The deletion process is very similar to the method of query processing described above, including the placement of markers 201 202 203 at the first tuple of each table. The deletion list 300 does not need any marker. This configuration is illustrated in FIG. 3A.

During processing as described above, each data object is looked up in the deletion list 300. If found, the tuple in the master index 101, the assigned slave index 102 and the deletion list 300 is removed. This is illustrated in FIG. 3B.

This method is repeated until either all data objects in the master/slave index have been processed, or the deletion 300 list becomes empty. This end situation is illustrated in FIG. 3C.
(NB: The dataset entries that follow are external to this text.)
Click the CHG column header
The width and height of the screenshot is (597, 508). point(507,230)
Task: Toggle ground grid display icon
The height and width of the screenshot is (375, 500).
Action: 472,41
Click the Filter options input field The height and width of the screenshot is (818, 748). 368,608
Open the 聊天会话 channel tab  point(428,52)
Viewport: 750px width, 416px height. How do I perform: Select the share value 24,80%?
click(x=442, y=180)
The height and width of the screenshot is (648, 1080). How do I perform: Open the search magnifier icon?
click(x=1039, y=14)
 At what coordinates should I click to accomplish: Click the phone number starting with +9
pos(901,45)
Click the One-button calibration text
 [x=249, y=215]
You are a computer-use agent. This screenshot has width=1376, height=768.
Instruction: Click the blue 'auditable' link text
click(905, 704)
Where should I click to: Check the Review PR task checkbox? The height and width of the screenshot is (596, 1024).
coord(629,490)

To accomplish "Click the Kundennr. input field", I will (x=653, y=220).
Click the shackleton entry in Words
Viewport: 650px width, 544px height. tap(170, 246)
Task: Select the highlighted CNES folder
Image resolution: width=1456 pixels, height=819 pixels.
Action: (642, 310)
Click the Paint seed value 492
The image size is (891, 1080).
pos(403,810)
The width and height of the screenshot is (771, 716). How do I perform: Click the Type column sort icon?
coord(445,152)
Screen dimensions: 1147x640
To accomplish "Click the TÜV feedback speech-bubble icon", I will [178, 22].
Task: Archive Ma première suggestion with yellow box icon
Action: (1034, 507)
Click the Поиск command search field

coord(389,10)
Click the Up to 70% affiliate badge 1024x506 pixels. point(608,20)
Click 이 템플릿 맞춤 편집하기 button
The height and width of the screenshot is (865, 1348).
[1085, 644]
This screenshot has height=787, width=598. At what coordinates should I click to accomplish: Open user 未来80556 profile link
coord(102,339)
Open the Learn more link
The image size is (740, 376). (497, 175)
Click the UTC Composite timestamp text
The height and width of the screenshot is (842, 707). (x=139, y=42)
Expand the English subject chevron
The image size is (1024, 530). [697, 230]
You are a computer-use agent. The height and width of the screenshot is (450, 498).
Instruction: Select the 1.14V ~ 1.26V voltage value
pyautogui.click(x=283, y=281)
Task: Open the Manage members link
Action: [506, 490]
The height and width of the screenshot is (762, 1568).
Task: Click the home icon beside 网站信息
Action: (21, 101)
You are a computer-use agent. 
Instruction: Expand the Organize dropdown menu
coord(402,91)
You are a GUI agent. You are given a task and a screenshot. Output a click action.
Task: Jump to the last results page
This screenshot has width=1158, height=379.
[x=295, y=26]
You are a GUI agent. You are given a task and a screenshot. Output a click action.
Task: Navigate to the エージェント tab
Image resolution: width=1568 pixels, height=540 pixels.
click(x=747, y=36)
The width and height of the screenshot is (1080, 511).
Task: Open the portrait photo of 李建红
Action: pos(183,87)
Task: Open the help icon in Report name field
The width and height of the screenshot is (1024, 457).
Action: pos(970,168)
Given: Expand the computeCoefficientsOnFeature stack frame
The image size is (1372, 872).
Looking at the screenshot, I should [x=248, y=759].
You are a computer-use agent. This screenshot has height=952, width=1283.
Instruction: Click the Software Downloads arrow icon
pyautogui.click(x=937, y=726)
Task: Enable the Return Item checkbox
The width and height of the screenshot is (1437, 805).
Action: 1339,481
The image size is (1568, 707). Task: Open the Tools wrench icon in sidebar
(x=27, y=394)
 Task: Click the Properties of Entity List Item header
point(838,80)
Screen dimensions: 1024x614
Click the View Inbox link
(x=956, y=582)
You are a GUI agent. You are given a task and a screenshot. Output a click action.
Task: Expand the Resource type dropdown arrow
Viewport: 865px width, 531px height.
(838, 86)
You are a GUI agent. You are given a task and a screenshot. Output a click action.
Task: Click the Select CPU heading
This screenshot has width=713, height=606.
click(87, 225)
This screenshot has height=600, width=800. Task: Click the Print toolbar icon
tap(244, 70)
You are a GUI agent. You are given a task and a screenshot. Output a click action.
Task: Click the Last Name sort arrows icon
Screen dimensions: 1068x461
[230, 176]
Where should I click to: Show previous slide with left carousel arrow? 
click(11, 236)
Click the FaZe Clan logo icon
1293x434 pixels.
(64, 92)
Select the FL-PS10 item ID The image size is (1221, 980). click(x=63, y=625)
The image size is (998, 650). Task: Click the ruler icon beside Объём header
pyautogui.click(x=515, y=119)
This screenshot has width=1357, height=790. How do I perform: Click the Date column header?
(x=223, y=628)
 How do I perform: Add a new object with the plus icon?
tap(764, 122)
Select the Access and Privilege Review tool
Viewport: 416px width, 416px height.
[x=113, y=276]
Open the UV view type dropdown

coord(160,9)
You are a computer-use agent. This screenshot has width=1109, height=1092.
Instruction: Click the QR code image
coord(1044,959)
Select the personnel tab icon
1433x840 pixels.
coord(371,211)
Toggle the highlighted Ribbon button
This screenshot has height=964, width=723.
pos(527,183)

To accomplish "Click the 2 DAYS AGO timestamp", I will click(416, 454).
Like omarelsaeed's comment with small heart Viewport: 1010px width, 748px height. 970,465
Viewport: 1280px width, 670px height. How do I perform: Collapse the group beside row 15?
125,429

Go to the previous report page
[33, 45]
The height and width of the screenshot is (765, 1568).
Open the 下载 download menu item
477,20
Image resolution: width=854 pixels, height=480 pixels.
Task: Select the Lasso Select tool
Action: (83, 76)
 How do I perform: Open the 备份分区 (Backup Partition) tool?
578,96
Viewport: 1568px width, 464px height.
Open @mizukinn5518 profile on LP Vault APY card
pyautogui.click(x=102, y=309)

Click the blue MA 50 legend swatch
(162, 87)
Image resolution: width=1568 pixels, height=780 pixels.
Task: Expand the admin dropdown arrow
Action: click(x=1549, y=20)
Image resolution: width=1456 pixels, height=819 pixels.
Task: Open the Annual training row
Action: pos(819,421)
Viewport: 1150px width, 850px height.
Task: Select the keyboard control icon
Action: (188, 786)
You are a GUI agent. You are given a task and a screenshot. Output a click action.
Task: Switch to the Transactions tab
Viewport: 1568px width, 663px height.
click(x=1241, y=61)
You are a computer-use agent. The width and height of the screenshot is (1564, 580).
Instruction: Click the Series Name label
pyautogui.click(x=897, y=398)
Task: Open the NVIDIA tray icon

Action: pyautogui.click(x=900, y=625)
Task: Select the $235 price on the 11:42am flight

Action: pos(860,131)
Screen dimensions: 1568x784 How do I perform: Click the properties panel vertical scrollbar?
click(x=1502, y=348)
It is to be understood that the above description is intended to be illustrative, and not restrictive. Many other embodiments will be apparent to those skilled in the art upon reviewing the above description. The scope of the invention should, therefore, be determined with reference to the appended claims, along with the full scope of equivalents to which such claims are entitled.

Claims

1. An index system comprising: at least one master index table storing at least one attribute assigned to all objects; at least one slave index table storing at least one attribute not assigned to all objects, hence type-specific; a system to execute queries and update operations by joining table entries with a merge join or similar method

2. The index system of claim 1, wherein the attributes to be indexed are derived from a file body (so-called “metadata”)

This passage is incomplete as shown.